The subtle rise of the (sometimes) dreaded “situationship.” Defined by Dictionary.com as “a romantic or sexual relationship that is undefined and noncommittal,” I laugh every time I remember this term popping up during my literature review for one of my psychology classes. It is so relevant that it has even penetrated scholarly academic journals. I say “dreaded” because the popular discourse around these quasi-relationships tends to be overwhelmingly negative, with valid outcries of, “Why won’t they just commit!” and “I can’t keep doing this.” Relationships lacking proper communication and commitment can be some of the most frustrating experiences for people wanting more, especially for us anxious-ambivalent types, you know. However, you’ll also notice that I threw in the “sometimes” caveat, not because we need to be more grateful or something awful like that, but instead because the implications of situationships dominating our dating sphere may bode well for the direction society is moving (bear with me). 

SYEDA SAFDAR // FLAT HAT MAGAZINE

Our generation’s trend toward situationships is no coincidence—I would even go so far as to claim that it has been a shift of collective intention. We are getting a little sick of dating, and our reaction is to simply…not. This speculation could be a moment of cognitive dissonance on my part, trying to make myself feel better about never having had a serious relationship. And this is not to say that no one is dating because that is, of course, not true. However, I really do believe that more and more young people are beginning to make the conscious intention to stay—relatively—single. And I don’t think it has to be a bad thing. 

What we are witnessing is a societal shift in our conscious priorities. Finding love, starting a family, white picket fence, et cetera, et cetera is not the only thing we have going for us anymore. Love can be something we let fade into the background while we pursue other ways of making ourselves happy. I think about our parents’ generation and how their search for love was much more need-based than ours. Consider the famous words of Amy March from the 2019 adaptation of Little Women (ignore that it takes place a hundred years before our parents), “Don't sit there and tell me that marriage isn't an economic proposition, because it is.” The gender roles are starting to give way a little bit, which grants everyone permission (and encouragement) to pursue a life of independence, self-sufficiency, and contentment. 

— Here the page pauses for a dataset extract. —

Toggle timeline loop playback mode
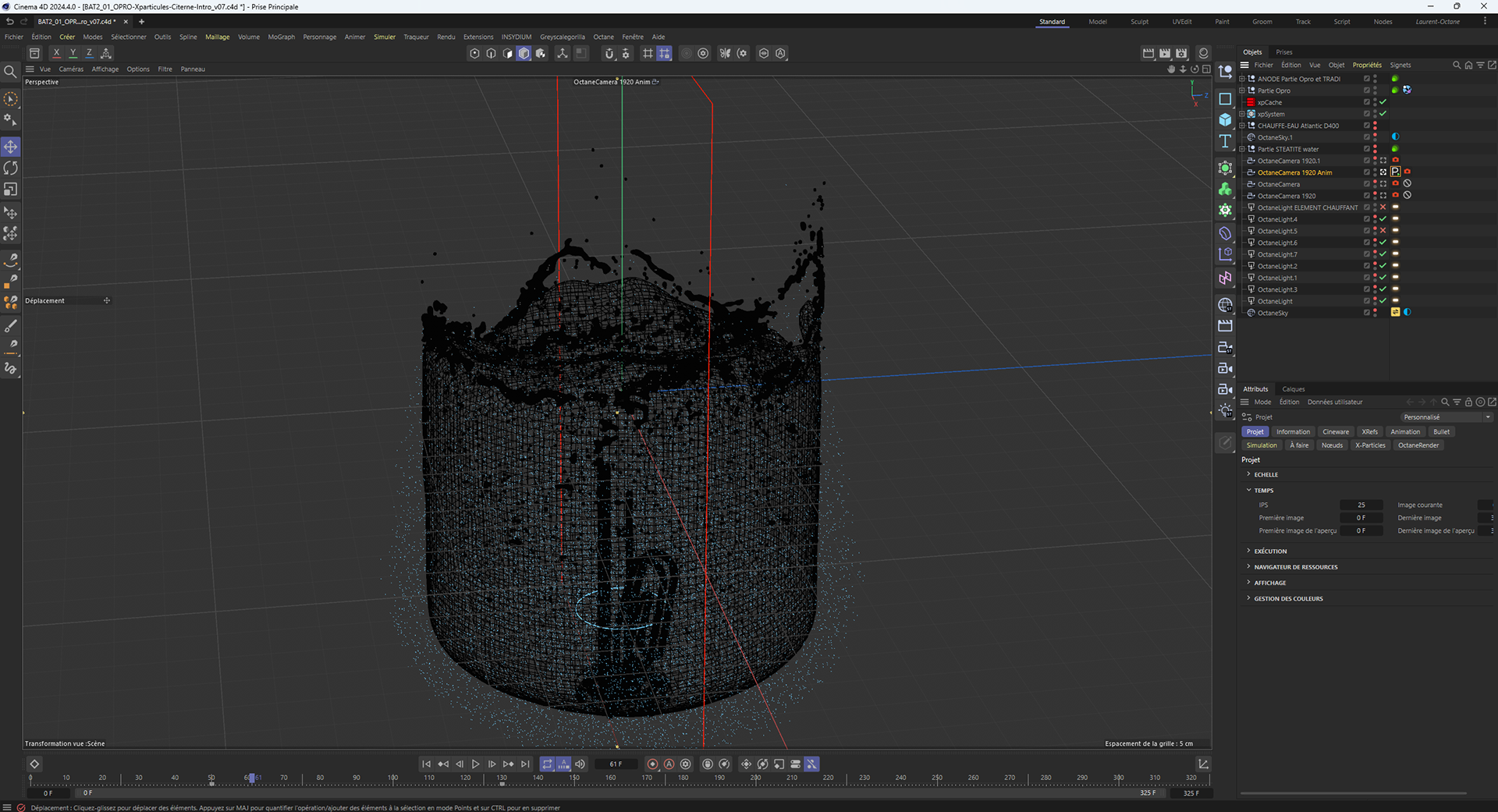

What we are learning is how to make our single lives genuinely fulfilling so that being in a relationship is not so dire a need. The sad reality is that many people avoid being single so intensely that they will settle for any person or experience, even if it does not add to their quality of life. We are discovering life outside the obsessions of love. The process of giving attention to other aspects of our lives is known as building our self-complexity. This can come in a multitude of forms: working toward a career or lifestyle, cultivating our hobbies and interests, or even simply taking care of our health and well-being. As we nurture our lives to be peaceful and satisfying, we let go of this dependency on romantic relationships, and the stakes begin to lower. 

Enter: situationships. We are now “obsessed” with a new type of relationship that is loosely defined and based on exploring, being present, and accepting whatever outcome finds us. We can enjoy the process of learning about ourselves through someone else and acknowledge the value of self-growth as the only result. I will concede that it is a tricky line to walk in practice. We are fickle creatures who like having control, so we force everything to be black and white. Dating or not. Committed or not. Romantic or not. I’m quite proud of us for learning to embrace the gray. Humans are too complicated to be shunted into categories, which is naturally manifesting itself today in the form of situationships. 

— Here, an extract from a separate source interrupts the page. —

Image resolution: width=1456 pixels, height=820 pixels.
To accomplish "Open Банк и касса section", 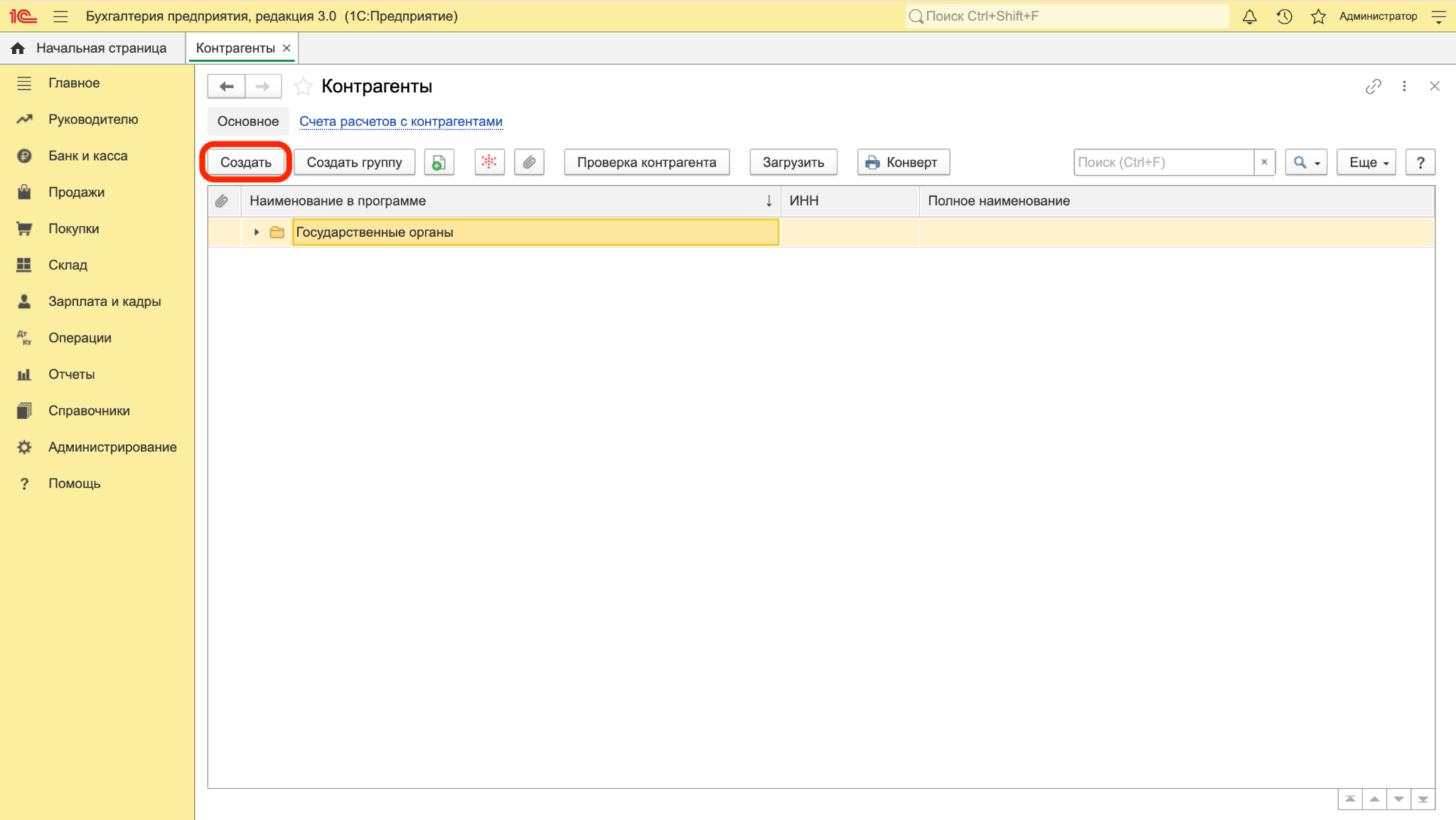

Now, part of the valid frustration of situationships is that missing sense of, well, love. If we do start desiring more, these types of relationships can begin to sting with unrequitedness. How are we still tolerating this, then? What is protecting us from loneliness? The answer lies in an unexpected blessing of downplaying the importance of romantic relationships, which is that we now have room for love of other kinds that exist all around us. 

Situationships compel us to find the emotional intimacy we usually crave from romance in other settings, particularly our platonic friendships. In the most hopeful sense, romantic love becomes more sacred, while non-romantic love becomes more abundant. The coinciding rise of situationships and queerness are right on par for our generation: yet another example of the beauty of rejecting arbitrary boxes we are told to fit into. As we strengthen our platonic bonds, the line between romantic love and platonic love can begin to blur, giving way to a beautiful type of closeness that doesn’t quite fit within our heteronormative construction of love. 

So, while the journey can be fraught, situationships are just one of the most visible examples of our generation getting comfortable with the unknown. They might not be our enemy after all. Rather, they may be setting us free—free to explore, free to fall, and free to love.